*** Opening of Records for this exercise ***
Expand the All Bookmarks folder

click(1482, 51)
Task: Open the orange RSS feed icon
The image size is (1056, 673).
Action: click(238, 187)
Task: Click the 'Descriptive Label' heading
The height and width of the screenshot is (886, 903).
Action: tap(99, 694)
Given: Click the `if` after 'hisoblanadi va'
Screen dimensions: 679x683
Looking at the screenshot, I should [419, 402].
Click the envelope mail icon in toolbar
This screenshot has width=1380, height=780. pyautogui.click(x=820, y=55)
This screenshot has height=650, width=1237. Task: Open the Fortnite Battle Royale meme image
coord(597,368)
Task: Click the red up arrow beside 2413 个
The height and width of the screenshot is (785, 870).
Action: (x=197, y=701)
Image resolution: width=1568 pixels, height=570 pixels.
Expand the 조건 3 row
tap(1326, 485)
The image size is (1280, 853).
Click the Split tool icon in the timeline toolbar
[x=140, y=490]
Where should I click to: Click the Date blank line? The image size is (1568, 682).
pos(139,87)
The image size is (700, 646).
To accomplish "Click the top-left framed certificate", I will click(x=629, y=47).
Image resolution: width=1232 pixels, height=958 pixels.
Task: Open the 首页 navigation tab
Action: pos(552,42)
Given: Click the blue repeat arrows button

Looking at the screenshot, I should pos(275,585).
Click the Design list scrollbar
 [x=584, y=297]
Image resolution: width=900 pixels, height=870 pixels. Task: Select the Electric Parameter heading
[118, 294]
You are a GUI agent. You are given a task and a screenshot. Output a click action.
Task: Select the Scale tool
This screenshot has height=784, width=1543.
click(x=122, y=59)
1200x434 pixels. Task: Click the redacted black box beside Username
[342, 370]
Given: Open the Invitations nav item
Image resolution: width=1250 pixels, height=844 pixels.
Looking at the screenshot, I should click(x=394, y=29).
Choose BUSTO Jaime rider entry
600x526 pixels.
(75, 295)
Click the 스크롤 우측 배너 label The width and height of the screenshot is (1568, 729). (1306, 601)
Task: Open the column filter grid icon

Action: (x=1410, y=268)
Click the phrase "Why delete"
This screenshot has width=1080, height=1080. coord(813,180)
*** Close of Records for this exercise ***
What is expected: Would you retype the records above without changing a word?

Finished task:
Expand the All Bookmarks folder

click(1482, 51)
Task: Open the orange RSS feed icon
The image size is (1056, 673).
Action: click(238, 187)
Task: Click the 'Descriptive Label' heading
The height and width of the screenshot is (886, 903).
Action: tap(99, 694)
Given: Click the `if` after 'hisoblanadi va'
Screen dimensions: 679x683
Looking at the screenshot, I should [419, 402].
Click the envelope mail icon in toolbar
This screenshot has width=1380, height=780. pyautogui.click(x=820, y=55)
This screenshot has height=650, width=1237. Task: Open the Fortnite Battle Royale meme image
coord(597,368)
Task: Click the red up arrow beside 2413 个
The height and width of the screenshot is (785, 870).
Action: (x=197, y=701)
Image resolution: width=1568 pixels, height=570 pixels.
Expand the 조건 3 row
tap(1326, 485)
The image size is (1280, 853).
Click the Split tool icon in the timeline toolbar
[x=140, y=490]
Where should I click to: Click the Date blank line? The image size is (1568, 682).
pos(139,87)
The image size is (700, 646).
To accomplish "Click the top-left framed certificate", I will click(x=629, y=47).
Image resolution: width=1232 pixels, height=958 pixels.
Task: Open the 首页 navigation tab
Action: pos(552,42)
Given: Click the blue repeat arrows button

Looking at the screenshot, I should pos(275,585).
Click the Design list scrollbar
 [x=584, y=297]
Image resolution: width=900 pixels, height=870 pixels. Task: Select the Electric Parameter heading
[118, 294]
You are a GUI agent. You are given a task and a screenshot. Output a click action.
Task: Select the Scale tool
This screenshot has height=784, width=1543.
click(x=122, y=59)
1200x434 pixels. Task: Click the redacted black box beside Username
[342, 370]
Given: Open the Invitations nav item
Image resolution: width=1250 pixels, height=844 pixels.
Looking at the screenshot, I should click(x=394, y=29).
Choose BUSTO Jaime rider entry
600x526 pixels.
(75, 295)
Click the 스크롤 우측 배너 label The width and height of the screenshot is (1568, 729). (1306, 601)
Task: Open the column filter grid icon

Action: (x=1410, y=268)
Click the phrase "Why delete"
This screenshot has width=1080, height=1080. coord(813,180)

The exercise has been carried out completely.